Nella lettera in cui celebra Dostoevskij, Stevenson scrive una frase rivelatrice: «Gli uomini non vogliono, né credo accetterebbero, la felicità; quel che li fa vivere è rivalità, sforzo, successo, cose che ora desideriamo eliminare». È un concetto, in un contesto ben più tragico, ripetuto quasi con le stesse parole da George Orwell. Il 21 marzo del 1940, sul New English Weekly, ragionando intorno al Mein Kampf e allo spiazzante successo ottenuto da Hitler nel suo paese, Orwell scrive che «gli esseri umani non desiderano solo la comodità, la sicurezza, la riduzione dell’orario di lavoro, l’igiene, il controllo delle nascite o, in generale, il buonsenso: vogliono anche, almeno di tanto in tanto, la lotta e l’abnegazione, per non parlare dei tamburi, delle bandiere e delle parate patriottiche». Insomma: abbiamo un Hyde nel petto; la vita brutale, feroce batte in noi; rabbonirla con i confetti, bonificarla con il welfare non serve a nulla.
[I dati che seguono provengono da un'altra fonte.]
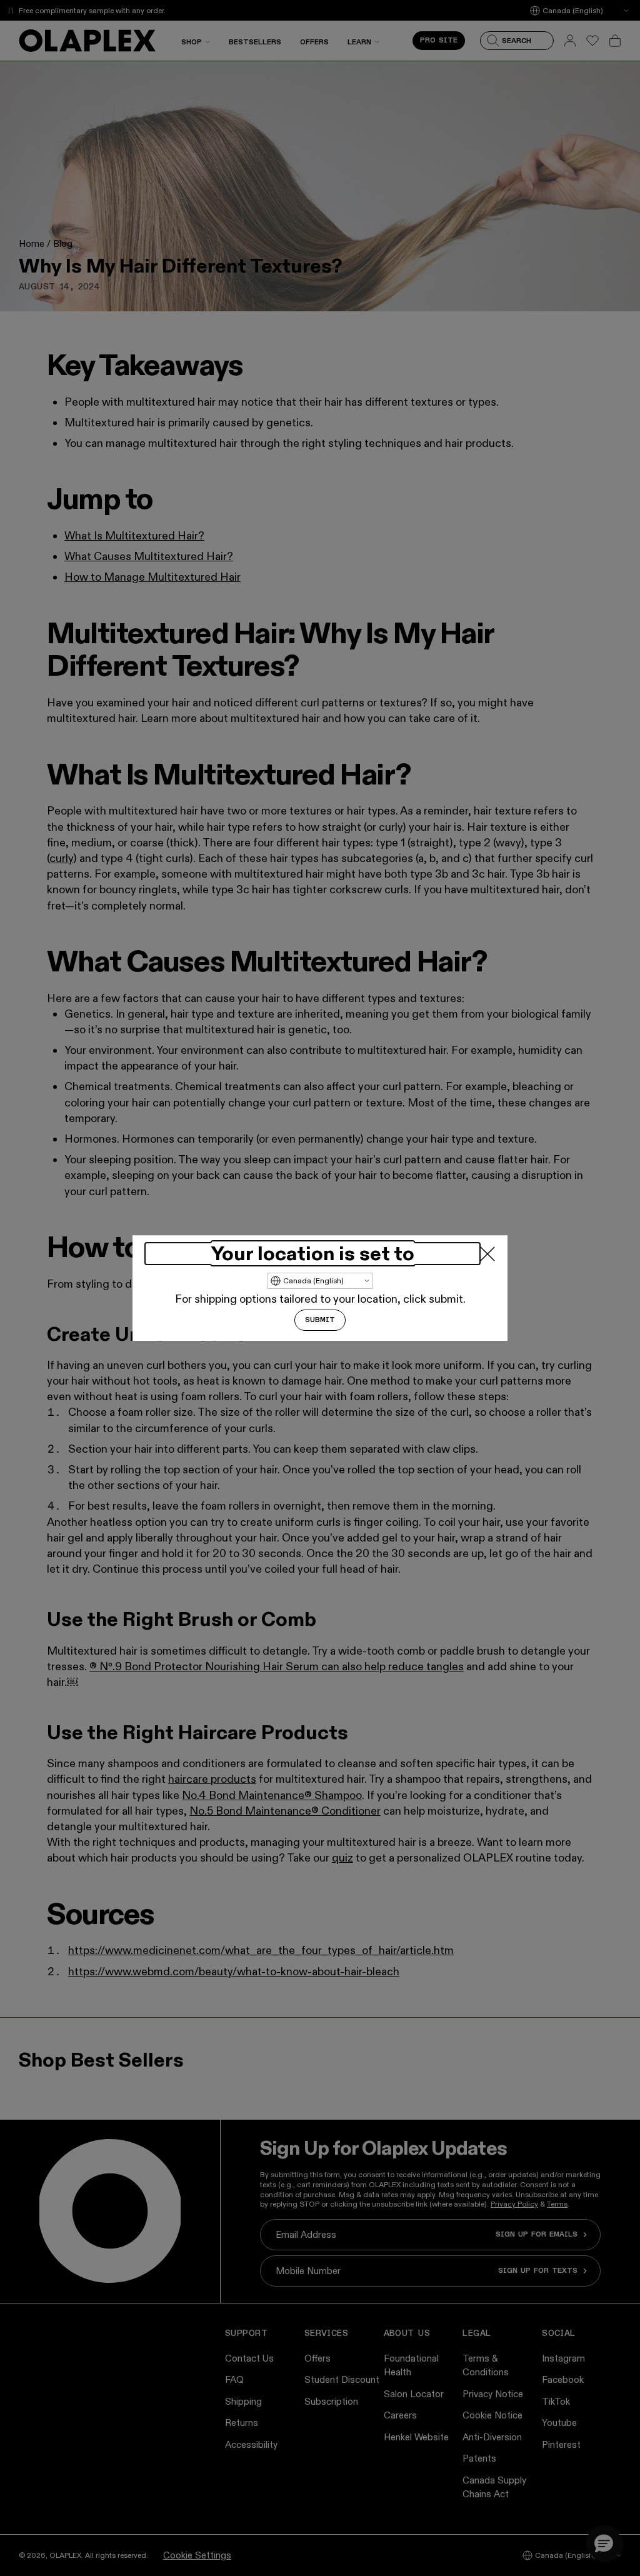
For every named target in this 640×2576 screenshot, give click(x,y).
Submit (320, 1320)
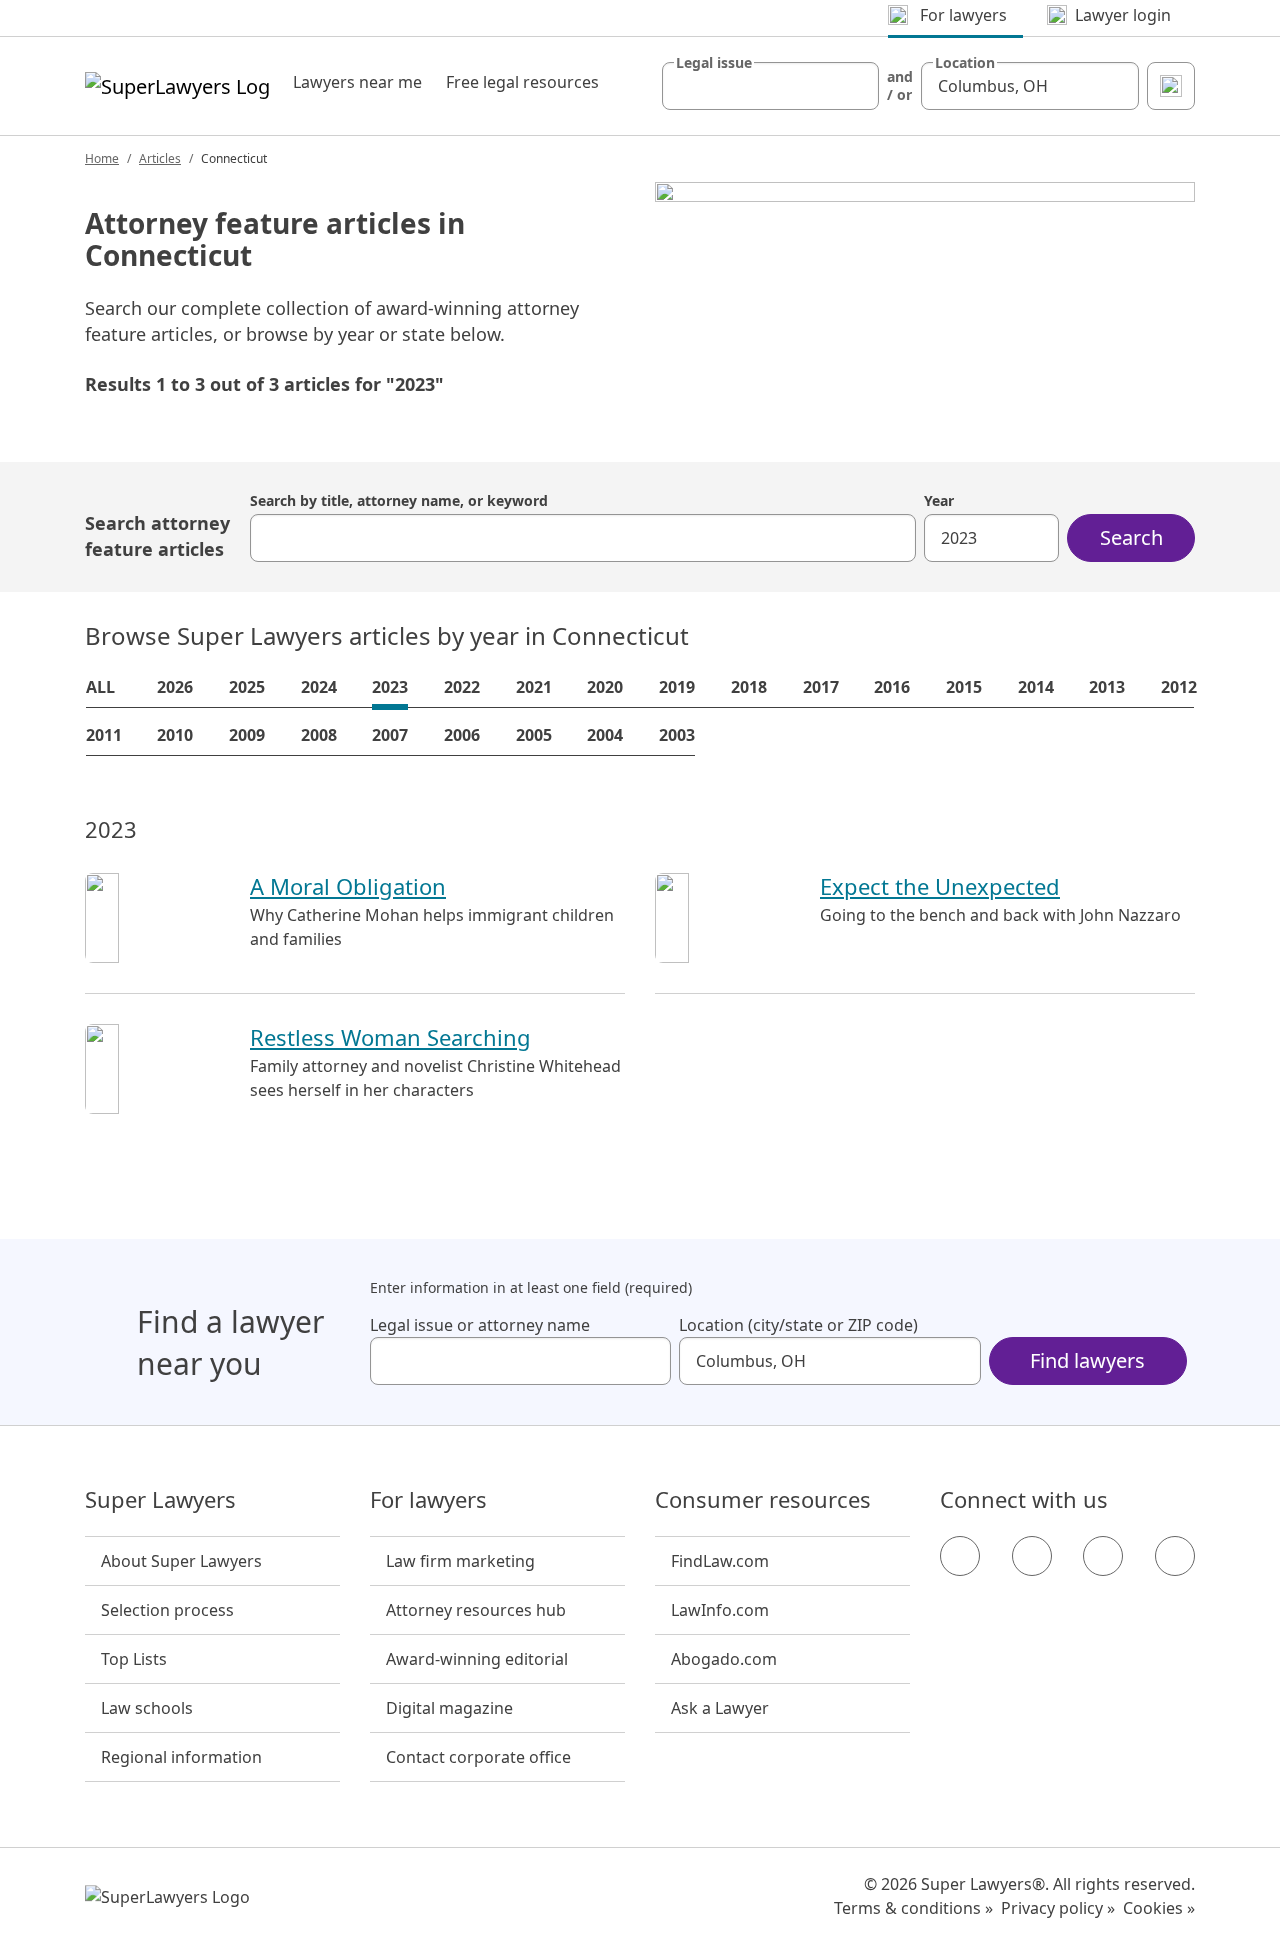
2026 (175, 687)
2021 (534, 687)
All (100, 687)
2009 (247, 735)
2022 (462, 687)
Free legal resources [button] (522, 82)
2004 (605, 735)
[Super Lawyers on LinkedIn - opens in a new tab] (1175, 1556)
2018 (749, 687)
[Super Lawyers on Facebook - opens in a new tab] (960, 1556)
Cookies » (1159, 1908)
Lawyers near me (357, 82)
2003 (677, 735)
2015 (964, 687)
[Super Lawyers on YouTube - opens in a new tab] (1103, 1556)
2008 (319, 735)
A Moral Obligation (348, 886)
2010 (175, 735)
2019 (677, 687)
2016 (892, 687)
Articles (160, 158)
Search (1131, 537)
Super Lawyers (160, 1500)
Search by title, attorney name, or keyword (399, 501)
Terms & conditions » (913, 1908)
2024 (319, 687)
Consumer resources (763, 1500)
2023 (390, 687)
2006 (462, 735)
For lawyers (428, 1500)
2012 (1179, 687)
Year (939, 501)
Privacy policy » (1058, 1908)
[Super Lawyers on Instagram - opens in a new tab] (1032, 1556)
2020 (605, 687)
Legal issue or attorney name (480, 1325)
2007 (390, 735)
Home (102, 158)
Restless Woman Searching (390, 1037)
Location (965, 63)
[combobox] (771, 86)
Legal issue (714, 63)
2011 (104, 735)
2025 (247, 687)
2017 (821, 687)
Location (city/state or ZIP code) (798, 1325)
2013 (1107, 687)
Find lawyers (1087, 1360)
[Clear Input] (855, 86)
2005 (534, 735)
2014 (1036, 687)
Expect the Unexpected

Benché recitiamo ogni tanto la parte di Jekyll, per evitare che il prossimo ci rompa le balle, siamo degli irriducibili Hyde.
Per questo, il micidiale Mr Hyde ha preso a infestare la letteratura inglese: lo rivediamo nel Kurtz di Conrad un uomo che ha scelto di spezzare il tabù che separa desiderio e atto e nell’Alex DeLarge forgiato da Anthony Burgess. Stevenson voleva soltanto scrivere un racconto perfetto: ci ha fatto il ritratto. Eppure, nelle fotografie non è raro vederlo ridere; amava guardare le stelle e, a dispetto di quanto ha scritto, sapeva di essere felice: «felice ho vissuto, felicemente muoio», così recita il suo epitaffio.